The silence was absolute. Not a sound from the terrace above. His three companions stood behind the tee still as statues. Even the birds had stopped singing.
But there was sound in that silence. Now he could hear it, though he doubted if anyone else could. The sound that Porphyry had told him about, the sound that was less intrusive than the music of the spheres to normal human hearing but disruptively cacophonous to the golfer, destroying all his powers of concentration and co-ordination.
He could hear the roar of the butterflies in the adjacent meadow.
Time for the farce to end. All he had to do was step back and say in front of everybody, Listen, you bastards, you may have stitched up poor Chris Porphyry, but you ain't going to make a fool out of me.
He took a deep breath and tried to persuade his feet to take that step back. Nothing happened. Oh shoot. Collapse was one thing, pet
rifaction was another. Maybe they'd all just tiptoe away and leave him be. Maybe in years to come people would pay cash money to come and see the famous statue of the man who turned to stone at Royal Hoo.
Maybe…
He said a prayer, but he doubted if it could be heard beyond the stars, so loud now were the butterflies.

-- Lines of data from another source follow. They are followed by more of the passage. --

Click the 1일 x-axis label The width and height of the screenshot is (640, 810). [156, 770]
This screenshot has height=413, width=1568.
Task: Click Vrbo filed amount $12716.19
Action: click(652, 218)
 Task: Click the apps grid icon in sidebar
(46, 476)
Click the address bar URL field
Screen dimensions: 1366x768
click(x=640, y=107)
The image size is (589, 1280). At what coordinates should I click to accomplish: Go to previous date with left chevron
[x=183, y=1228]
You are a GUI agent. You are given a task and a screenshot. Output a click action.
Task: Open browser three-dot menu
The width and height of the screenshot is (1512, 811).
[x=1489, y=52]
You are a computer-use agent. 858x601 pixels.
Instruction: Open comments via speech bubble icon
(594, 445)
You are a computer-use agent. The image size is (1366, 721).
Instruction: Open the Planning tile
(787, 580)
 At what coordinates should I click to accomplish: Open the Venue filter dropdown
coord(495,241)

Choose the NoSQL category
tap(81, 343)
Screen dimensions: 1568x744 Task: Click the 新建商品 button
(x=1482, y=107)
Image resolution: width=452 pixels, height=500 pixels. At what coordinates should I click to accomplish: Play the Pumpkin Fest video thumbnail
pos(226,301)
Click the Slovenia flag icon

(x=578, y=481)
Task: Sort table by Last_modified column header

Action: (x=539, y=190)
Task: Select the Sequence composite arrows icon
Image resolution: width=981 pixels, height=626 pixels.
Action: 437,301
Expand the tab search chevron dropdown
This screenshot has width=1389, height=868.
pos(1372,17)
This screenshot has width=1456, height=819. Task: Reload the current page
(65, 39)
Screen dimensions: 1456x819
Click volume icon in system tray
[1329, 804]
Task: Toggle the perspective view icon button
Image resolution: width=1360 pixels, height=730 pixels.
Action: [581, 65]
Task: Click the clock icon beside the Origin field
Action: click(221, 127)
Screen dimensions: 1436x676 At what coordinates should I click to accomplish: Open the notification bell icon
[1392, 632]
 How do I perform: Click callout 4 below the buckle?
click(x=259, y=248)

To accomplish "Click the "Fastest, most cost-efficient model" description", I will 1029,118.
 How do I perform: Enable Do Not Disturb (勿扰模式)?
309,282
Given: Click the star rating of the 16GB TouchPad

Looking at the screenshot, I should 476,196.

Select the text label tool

But somehow it got through, for from high above he heard a voice reply.
"Joe!" the voice called. "Joe!"
He looked up and wouldn't have been surprised to see a circling dove or two.
There were no doves, but he beheld an infinitely more welcome sight.
It was indeed the voice of god, a Young Fair God, holding up a mobile phone.
Yes, still young and fair, but now Christian's face was the face of a very vengeful deity.
"They found him, Joe. They found him. They're on their way."
Even as he spoke, Joe realized that the faraway sound that had so paralyzed him wasn't a roar of butterflies or anything else. It was the high-pitched, rhythmic wail of sirens, still a long way away but approaching fast, and now detectable by the terrace spectators, who broke their own expectant silence with speculative chatter.
Joe turned his head and looked at the Triangle. They too had heard and their faces were twisted in fearful speculation.
He smiled at them. Now at last his muscles unlocked and he felt he had the strength to step away.
On the other hand, there was a YFG above him, and Joe knew from his upbringing that while God might not dish out His grace too frequently, when He did, there was no stinting and a wise man filled his boots.
He brought to mind what Chip Harvey had said.
Eye on the ball, head still, swing easy.
He swung so easy, without any sense of contact, that for a second he was convinced he must have missed. Except that the ball that the eye in his perfectly still head was on wasn't there.